Prevention: Keeping Leaves Lush and Green

Water by soil moisture, not by schedule. The same plant may need watering twice a week in summer and once every two weeks in winter. Always water thoroughly until it drains from the bottom, then empty saucers after 30 minutes.

Quick species guide:

  • Pothos & Monstera: Let the top 1–2 inches of soil dry before watering
  • Peace Lily: Water when the top inch is dry; it wilts dramatically when thirsty — a useful built-in alarm
  • Fiddle-Leaf Fig: Water when the top 2 inches are dry; it hates inconsistency more than drought
  • Snake Plant: Let soil dry 50–75% of the way down before watering; overwatering is almost the only way to kill one
  • Calathea: Keep the top inch consistently moist but never soggy; use filtered or distilled water to avoid tip burn from fluoride

Fertilize monthly during the growing season (spring through early fall) at half the recommended strength. Skip fertilizing entirely in winter when growth slows. Repot every 1–2 years in spring, moving up just one pot size at a time.

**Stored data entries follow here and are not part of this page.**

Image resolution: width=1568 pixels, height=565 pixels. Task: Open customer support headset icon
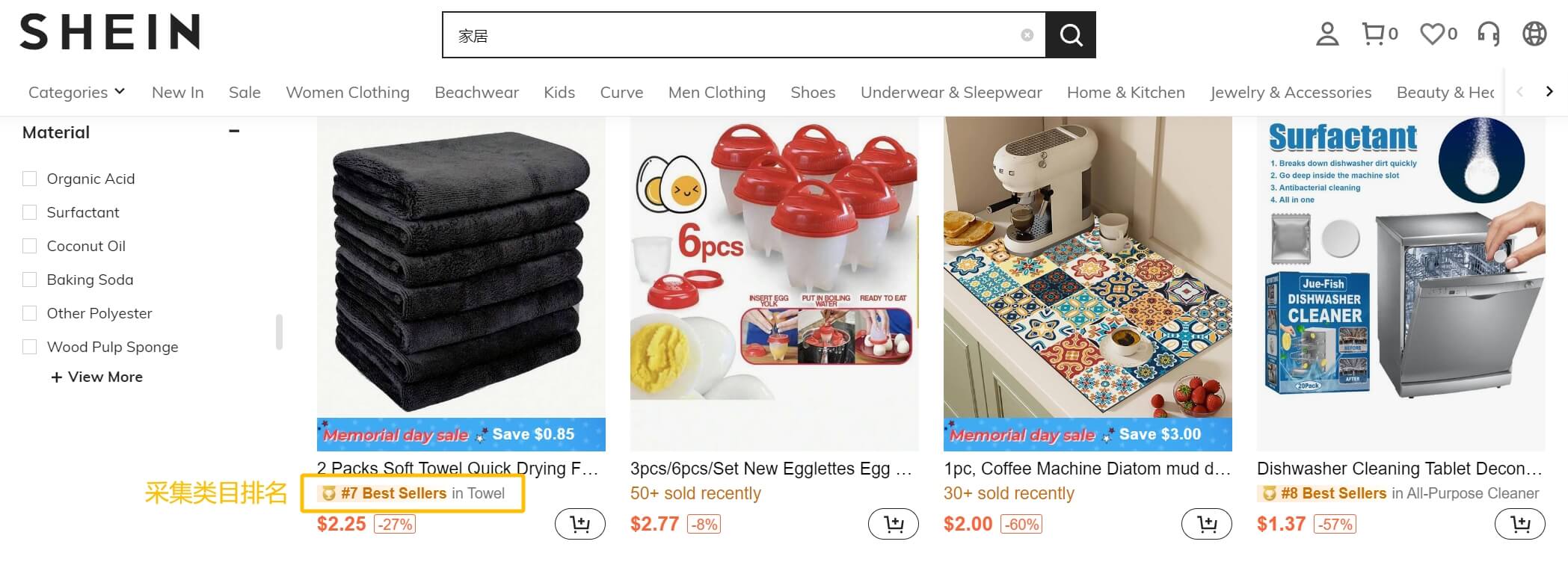(1489, 34)
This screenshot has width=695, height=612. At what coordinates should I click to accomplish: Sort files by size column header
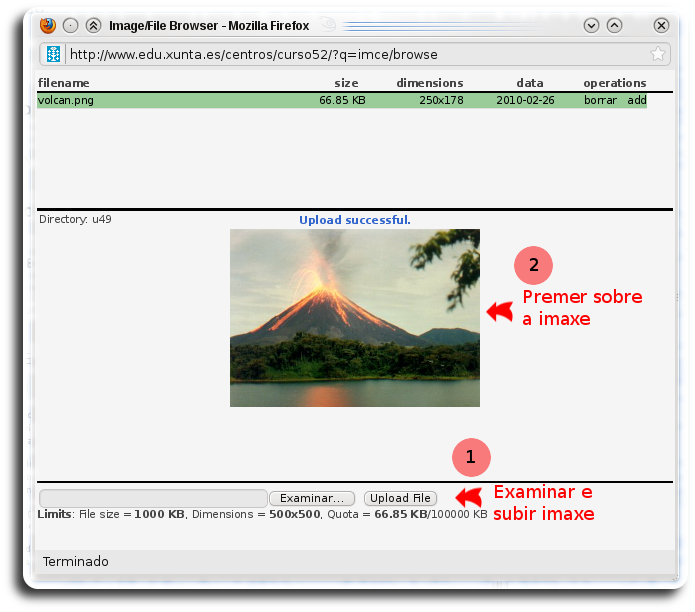[346, 83]
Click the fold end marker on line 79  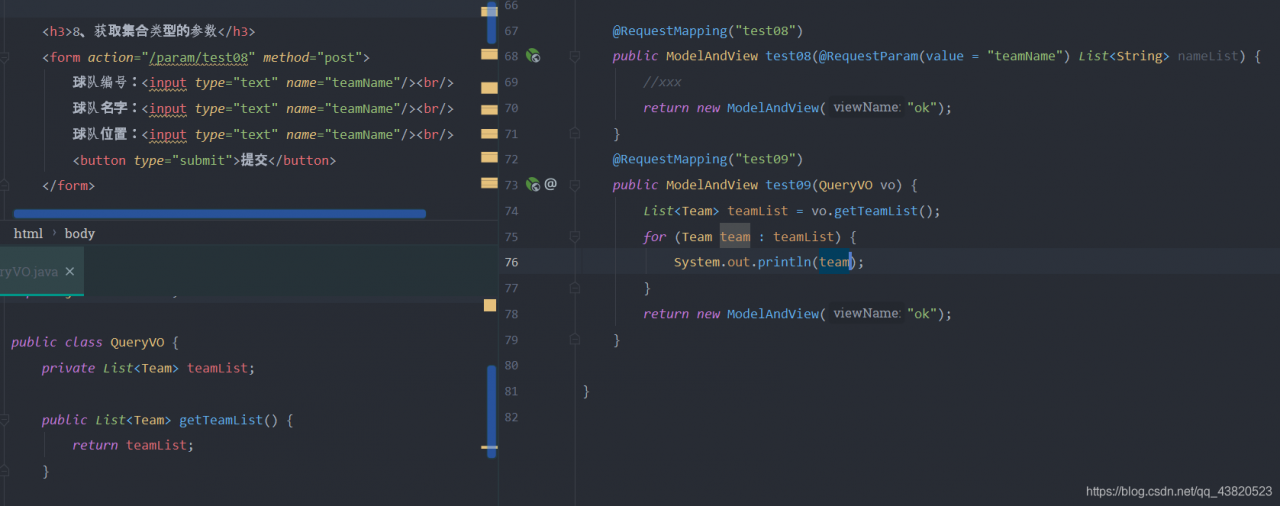pos(575,340)
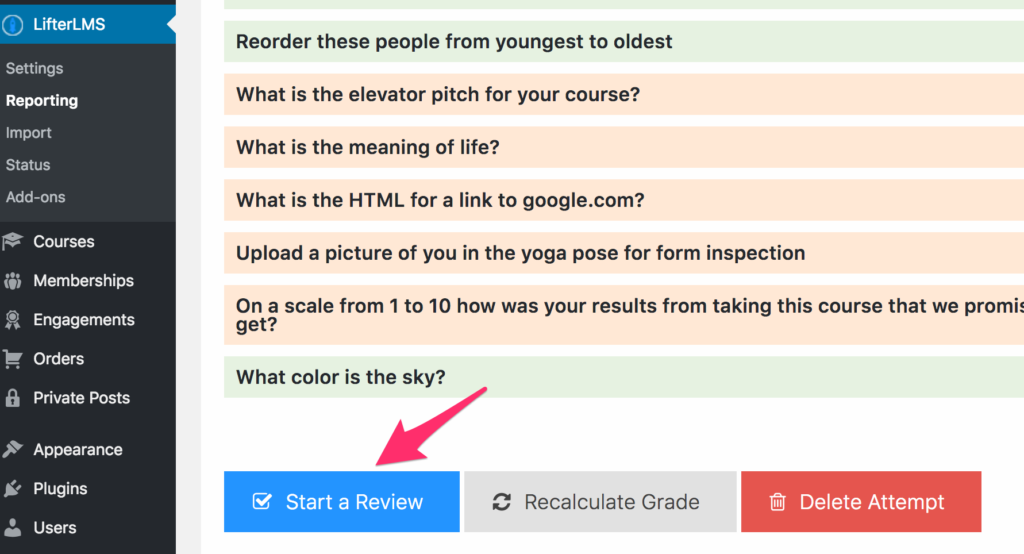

Frequently Asked Questions

Should I remove yellow leaves from my plant? Yes — once a leaf has turned fully yellow, it won’t recover. Removing it redirects the plant’s energy to healthy growth and reduces the risk of fungal issues. Use clean scissors and cut close to the stem.

Can yellow leaves turn green again? Partially yellowed leaves can sometimes recover if you catch the problem early and fix the cause quickly. A leaf that is more than 50% yellow is unlikely to fully green up and is best removed.

Why are some of her leaves yellowing even though I just repotted? Repotting is a stress event. Roots get disturbed, the soil moisture profile changes, and the plant may drop a few leaves while it adjusts. This is normal as long as it stops within 2–3 weeks and new growth continues. If yellowing accelerates, check that the new pot isn’t too large and that the mix drains well.

How often should I fertilize to prevent nutrient deficiencies? For most houseplants, a balanced liquid fertilizer at half strength once a month during the growing season (March–September) is sufficient. Don’t fertilize in winter — the plant isn’t actively growing and excess salts will build up.

Could tap water be causing my plant’s leaves to yellow? Yes, in some cases. Tap water high in fluoride or chlorine can cause tip burn and marginal yellowing, especially in spider plants, peace lilies, and Calatheas. Let tap water sit uncovered overnight to off-gas chlorine, or switch to filtered or rainwater.